The Gala was followed the next day with a Primary Care Policy Symposium designed to spur discussion and contribute to the development of a comprehensive vision and roadmap for primary care in Quebec. A capacity-crowd of 300 participants filled the room at the Centre Mont-Royal. The Symposium was opened by McGill Principal and Vice-Chancellor Suzanne Fortier and closed by Dr. David Eidelman, Vice-Principal (Health Affairs) and Dean of the Faculty of Medicine at McGill. The stellar line-up of invited speakers included three former Quebec provincial cabinet ministers and health care commission chairs, Claude Castonguay, Dr. Jean Rochon and Michel Clair.
Combined with vigorous participant discussion, the speakers from Quebec, Ontario and England emphasized that successful policy and its implementation require developing and promoting a shared vision in the population and among those working on the front lines. Several key problems were identified during the course of the Symposium, including a lack of respectful public discussion, a top down approach based on union negotiation and excessive centralization and micro management.
“There is no doubt that primary care is at a crossroads in Quebec,” said Dr. Howard Bergman, Chair of the Department of Family Medicine at McGill, highlighting some of the challenges of the past year for primary care in Quebec with the adoptions of Law 10, Law 20 and the last minute compromise with the Fédération des médecins omnipraticiens du Québec, as well as two new management frameworks that are not widely known to the public. “We have yet to understand the full impact of these policy changes on the practice and the teaching of family physicians and more importantly on the quality of patient care.”

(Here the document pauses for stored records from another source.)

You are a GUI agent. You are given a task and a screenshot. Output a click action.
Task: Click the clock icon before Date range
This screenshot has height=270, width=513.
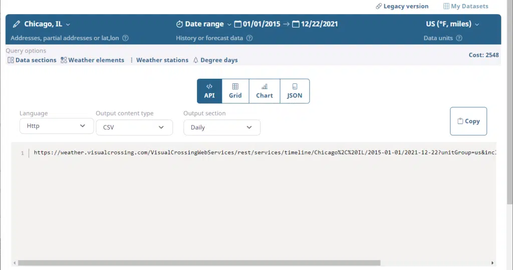(179, 24)
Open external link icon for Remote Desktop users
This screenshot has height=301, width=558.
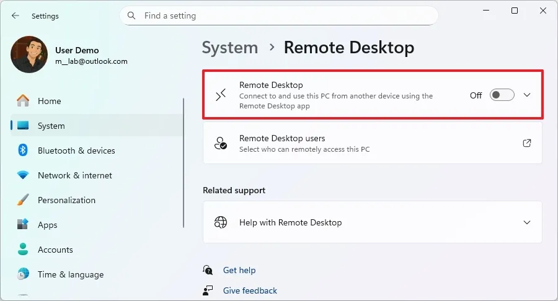click(526, 143)
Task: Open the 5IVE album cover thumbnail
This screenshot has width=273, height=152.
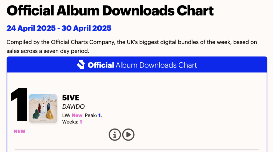Action: 43,109

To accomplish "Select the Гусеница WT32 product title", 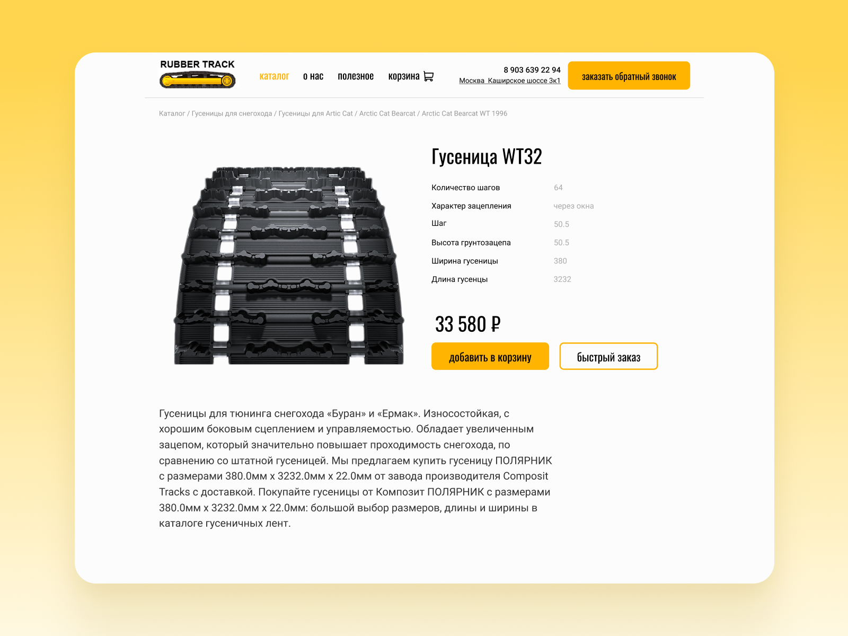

Although the current climate has led to cynicism and discouragement not only among front line workers but also in the population, the room was filled with a great deal of energy, with people calling for solutions based on key elements including: patient, population and community engagement; population responsibility through local governance of primary care based on transparency and accountability; change based upon user-centered design process; innovation and entrepreneurship promoting diversity and pluralism rather than one size fits all; quality being fundamental with quality improvement based upon peer-led process; and a collaborative clinical model based on the partnership between the primary care team (physician, nurse and other health care professionals) and the patient.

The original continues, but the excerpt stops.